==== Information supplied
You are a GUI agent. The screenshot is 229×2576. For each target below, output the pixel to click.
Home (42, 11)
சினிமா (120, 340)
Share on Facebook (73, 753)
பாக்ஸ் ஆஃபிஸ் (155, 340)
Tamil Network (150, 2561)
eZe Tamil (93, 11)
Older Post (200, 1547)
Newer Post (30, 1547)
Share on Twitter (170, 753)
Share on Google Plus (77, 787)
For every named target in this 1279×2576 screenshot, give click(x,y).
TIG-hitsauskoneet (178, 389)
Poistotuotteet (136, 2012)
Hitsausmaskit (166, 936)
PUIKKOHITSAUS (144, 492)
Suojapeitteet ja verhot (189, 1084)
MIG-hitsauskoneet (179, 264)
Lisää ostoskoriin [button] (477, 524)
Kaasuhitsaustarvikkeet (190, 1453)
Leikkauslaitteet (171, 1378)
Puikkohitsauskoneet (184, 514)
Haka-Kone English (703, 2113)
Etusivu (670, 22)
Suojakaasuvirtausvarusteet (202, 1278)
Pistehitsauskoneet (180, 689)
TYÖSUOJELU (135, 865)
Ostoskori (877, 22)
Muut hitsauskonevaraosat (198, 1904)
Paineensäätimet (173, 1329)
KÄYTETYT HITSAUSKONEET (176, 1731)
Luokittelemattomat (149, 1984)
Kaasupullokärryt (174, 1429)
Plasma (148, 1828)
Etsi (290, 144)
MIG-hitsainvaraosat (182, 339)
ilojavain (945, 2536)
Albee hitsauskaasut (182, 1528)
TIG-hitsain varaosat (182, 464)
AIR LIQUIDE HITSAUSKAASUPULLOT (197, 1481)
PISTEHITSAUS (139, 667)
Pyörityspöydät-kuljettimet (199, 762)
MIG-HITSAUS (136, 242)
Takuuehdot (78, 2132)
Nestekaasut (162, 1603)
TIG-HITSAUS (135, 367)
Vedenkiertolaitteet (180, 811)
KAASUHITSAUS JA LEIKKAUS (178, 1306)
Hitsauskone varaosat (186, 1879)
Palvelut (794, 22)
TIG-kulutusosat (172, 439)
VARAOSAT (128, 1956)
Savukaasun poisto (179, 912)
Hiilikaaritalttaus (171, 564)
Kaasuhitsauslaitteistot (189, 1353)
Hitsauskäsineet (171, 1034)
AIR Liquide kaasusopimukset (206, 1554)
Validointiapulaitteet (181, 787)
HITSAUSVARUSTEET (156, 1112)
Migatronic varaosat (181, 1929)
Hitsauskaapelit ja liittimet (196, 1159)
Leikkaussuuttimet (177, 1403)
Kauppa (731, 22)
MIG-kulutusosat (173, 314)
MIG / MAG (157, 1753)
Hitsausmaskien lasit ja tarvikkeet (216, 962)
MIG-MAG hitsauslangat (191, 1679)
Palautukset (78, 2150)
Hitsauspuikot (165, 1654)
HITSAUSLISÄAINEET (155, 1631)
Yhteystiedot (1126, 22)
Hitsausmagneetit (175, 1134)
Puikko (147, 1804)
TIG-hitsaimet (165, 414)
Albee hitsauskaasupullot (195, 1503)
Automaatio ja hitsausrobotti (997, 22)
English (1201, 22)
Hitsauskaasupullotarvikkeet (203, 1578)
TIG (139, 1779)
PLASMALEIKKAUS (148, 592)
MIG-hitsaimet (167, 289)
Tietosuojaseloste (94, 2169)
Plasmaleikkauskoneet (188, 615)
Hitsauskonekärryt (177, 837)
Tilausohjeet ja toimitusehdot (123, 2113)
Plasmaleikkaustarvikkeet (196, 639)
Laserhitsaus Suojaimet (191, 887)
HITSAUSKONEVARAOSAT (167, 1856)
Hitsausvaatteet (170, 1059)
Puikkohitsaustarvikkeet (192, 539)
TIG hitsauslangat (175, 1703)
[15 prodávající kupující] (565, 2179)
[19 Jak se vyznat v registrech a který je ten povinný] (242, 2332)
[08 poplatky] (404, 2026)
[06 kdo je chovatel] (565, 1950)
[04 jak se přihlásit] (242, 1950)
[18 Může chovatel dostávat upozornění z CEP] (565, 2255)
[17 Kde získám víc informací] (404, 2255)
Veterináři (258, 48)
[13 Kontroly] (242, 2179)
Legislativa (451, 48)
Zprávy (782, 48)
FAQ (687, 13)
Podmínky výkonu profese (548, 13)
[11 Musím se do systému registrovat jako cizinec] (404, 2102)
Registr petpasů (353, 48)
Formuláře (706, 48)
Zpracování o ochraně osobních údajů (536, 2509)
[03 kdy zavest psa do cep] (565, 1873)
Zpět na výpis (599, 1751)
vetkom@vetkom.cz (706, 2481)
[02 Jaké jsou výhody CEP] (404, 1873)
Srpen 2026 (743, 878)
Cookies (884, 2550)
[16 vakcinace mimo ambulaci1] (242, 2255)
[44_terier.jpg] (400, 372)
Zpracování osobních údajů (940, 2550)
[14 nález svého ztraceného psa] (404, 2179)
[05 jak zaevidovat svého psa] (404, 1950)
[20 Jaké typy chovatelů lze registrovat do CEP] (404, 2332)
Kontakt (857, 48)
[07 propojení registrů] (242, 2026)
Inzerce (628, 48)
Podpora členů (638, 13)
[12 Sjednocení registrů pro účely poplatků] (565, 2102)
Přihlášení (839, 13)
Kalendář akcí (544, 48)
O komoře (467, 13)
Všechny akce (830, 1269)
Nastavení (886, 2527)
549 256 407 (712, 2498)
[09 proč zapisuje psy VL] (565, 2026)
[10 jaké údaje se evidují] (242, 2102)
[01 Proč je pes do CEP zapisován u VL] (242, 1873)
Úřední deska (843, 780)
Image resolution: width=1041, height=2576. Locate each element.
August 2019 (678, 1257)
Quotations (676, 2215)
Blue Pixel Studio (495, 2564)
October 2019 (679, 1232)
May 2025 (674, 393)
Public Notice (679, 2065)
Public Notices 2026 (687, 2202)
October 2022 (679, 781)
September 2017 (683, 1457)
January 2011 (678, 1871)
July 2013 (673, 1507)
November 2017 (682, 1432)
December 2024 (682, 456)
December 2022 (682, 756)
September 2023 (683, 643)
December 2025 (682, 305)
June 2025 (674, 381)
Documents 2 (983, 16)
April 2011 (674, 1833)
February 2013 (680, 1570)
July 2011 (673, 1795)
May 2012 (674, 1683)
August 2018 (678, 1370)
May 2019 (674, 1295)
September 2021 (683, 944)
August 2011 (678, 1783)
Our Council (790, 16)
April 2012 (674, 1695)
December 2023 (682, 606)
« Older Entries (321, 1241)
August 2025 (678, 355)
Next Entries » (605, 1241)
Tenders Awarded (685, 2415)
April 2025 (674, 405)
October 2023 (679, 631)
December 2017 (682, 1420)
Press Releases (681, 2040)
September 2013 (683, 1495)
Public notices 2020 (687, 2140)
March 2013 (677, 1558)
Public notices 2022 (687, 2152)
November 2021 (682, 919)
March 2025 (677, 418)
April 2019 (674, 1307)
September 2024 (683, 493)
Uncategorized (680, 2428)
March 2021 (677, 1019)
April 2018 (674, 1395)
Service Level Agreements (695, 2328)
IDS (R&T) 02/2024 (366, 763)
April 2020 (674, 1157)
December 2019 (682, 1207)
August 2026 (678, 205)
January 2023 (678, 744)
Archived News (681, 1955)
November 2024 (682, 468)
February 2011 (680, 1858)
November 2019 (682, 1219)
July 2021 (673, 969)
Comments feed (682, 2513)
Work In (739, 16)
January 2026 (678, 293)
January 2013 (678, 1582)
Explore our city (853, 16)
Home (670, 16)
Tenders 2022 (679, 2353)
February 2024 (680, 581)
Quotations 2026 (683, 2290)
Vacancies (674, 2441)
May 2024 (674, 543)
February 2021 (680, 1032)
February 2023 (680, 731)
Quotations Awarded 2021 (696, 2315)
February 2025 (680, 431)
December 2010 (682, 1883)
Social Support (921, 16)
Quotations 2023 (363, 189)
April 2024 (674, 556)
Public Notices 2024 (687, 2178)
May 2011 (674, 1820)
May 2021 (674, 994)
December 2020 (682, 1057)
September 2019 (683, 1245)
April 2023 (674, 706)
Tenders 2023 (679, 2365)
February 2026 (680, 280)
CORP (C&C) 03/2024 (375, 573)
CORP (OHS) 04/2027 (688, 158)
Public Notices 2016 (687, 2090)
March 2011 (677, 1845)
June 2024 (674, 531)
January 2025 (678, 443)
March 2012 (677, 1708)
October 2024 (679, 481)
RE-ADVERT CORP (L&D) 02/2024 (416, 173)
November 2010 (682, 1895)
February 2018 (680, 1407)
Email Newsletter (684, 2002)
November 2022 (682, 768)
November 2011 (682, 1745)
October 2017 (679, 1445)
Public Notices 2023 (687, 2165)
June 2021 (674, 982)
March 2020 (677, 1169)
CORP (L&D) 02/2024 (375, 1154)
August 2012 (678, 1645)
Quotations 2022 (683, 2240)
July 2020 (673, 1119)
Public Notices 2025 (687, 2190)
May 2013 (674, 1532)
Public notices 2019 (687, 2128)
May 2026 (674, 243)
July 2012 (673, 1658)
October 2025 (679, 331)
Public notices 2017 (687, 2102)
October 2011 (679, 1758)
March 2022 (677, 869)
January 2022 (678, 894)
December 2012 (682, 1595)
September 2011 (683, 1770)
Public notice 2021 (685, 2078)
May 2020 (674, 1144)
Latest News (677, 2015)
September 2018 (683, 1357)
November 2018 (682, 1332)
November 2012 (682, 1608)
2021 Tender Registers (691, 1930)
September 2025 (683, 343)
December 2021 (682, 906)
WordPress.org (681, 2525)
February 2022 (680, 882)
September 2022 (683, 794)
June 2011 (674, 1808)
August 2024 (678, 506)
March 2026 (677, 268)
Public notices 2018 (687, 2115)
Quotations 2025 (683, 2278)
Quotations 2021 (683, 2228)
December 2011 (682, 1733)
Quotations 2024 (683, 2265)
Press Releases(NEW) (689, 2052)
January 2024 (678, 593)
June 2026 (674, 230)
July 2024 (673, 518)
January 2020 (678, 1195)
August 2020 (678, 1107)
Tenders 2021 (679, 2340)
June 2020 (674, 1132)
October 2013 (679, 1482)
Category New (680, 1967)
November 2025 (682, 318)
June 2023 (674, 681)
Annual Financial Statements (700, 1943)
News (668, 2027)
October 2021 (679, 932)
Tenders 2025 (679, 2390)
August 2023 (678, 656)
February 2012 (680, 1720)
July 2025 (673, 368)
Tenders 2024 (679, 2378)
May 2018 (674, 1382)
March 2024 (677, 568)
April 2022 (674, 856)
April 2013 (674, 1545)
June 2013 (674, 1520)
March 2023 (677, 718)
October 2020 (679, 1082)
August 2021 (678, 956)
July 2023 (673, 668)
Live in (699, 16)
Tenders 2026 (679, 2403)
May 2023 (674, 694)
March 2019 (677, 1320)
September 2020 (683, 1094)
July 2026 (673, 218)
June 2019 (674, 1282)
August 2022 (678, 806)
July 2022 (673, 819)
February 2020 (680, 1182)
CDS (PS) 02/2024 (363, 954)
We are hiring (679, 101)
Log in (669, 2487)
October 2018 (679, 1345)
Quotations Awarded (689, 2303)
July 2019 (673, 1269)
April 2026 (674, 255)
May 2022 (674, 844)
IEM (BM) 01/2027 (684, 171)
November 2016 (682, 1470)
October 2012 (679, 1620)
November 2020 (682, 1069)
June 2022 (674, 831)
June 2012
========
> **Assigned task**
In the listing above, count the lines where the string "registrů" occurs, then give that count and nothing else.

> **Task response**
2